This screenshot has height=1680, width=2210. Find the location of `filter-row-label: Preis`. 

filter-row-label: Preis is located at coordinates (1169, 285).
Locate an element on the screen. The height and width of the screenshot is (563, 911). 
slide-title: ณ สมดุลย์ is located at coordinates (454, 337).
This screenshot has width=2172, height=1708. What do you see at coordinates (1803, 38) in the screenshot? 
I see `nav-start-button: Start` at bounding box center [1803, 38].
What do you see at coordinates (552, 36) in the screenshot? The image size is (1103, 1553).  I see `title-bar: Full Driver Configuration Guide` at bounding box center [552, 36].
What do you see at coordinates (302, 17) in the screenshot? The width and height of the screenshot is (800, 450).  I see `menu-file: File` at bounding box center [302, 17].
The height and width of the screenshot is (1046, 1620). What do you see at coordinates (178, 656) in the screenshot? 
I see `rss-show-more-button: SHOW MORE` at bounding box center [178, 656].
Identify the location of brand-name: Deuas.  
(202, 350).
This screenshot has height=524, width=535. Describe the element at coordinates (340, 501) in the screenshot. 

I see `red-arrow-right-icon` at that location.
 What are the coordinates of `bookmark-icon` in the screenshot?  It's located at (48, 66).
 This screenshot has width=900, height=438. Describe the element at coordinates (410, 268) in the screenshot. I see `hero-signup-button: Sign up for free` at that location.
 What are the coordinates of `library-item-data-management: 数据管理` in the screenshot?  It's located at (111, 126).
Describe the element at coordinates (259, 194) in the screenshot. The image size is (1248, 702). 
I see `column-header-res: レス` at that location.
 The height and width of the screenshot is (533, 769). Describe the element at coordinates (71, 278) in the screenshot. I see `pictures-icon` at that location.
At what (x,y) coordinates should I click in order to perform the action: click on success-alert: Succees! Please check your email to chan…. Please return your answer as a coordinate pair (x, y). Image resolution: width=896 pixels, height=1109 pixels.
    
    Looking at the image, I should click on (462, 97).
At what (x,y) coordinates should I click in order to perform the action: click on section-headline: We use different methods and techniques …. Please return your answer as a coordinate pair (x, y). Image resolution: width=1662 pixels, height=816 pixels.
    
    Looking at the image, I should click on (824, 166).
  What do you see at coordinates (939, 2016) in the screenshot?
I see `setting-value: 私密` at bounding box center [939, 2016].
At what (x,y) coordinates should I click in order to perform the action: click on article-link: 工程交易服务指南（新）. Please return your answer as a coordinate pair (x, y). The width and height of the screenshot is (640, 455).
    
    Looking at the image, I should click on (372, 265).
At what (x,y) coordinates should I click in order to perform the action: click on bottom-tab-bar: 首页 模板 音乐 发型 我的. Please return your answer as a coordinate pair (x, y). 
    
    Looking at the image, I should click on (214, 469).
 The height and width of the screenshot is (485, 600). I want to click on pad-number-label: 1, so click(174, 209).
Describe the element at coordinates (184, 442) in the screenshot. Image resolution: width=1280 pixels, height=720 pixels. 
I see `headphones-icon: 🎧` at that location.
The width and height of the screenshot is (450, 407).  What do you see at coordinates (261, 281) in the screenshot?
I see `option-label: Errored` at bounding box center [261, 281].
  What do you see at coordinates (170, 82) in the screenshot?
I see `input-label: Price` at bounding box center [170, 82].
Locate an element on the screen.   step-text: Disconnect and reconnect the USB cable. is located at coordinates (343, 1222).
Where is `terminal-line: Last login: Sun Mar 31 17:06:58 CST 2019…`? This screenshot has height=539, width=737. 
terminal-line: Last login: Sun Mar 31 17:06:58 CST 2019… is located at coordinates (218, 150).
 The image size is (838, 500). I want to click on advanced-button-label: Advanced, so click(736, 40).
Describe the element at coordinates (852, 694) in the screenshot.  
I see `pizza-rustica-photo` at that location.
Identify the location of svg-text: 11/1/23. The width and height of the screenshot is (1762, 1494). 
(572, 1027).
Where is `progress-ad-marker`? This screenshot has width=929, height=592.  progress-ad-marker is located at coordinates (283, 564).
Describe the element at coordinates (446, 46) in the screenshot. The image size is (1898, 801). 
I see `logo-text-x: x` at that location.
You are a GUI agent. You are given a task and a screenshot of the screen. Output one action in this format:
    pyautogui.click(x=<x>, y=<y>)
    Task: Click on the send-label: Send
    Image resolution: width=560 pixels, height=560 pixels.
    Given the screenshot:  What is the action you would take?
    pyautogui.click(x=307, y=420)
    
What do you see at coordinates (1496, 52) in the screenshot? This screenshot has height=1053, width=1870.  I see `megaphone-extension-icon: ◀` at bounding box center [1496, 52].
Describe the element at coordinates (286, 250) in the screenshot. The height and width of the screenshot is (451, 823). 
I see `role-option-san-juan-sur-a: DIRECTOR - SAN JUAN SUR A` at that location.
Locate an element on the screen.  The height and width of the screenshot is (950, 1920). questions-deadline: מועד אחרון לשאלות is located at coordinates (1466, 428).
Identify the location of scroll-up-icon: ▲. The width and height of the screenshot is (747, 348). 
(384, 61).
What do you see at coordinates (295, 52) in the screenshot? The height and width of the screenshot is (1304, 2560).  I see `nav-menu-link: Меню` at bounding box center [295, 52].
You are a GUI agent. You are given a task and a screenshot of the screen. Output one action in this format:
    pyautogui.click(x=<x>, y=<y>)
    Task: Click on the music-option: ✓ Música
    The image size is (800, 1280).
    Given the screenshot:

※

__Aufgabenstellung__.
Ermitteln Sie, in wie vielen Zeilen der Datensätze die Zeichenfolge „pixels“ vorkommt, und nennen Sie nur diese Zahl. Groß- und Kleinschreibung ist zu beachten.

__Lösung__.
4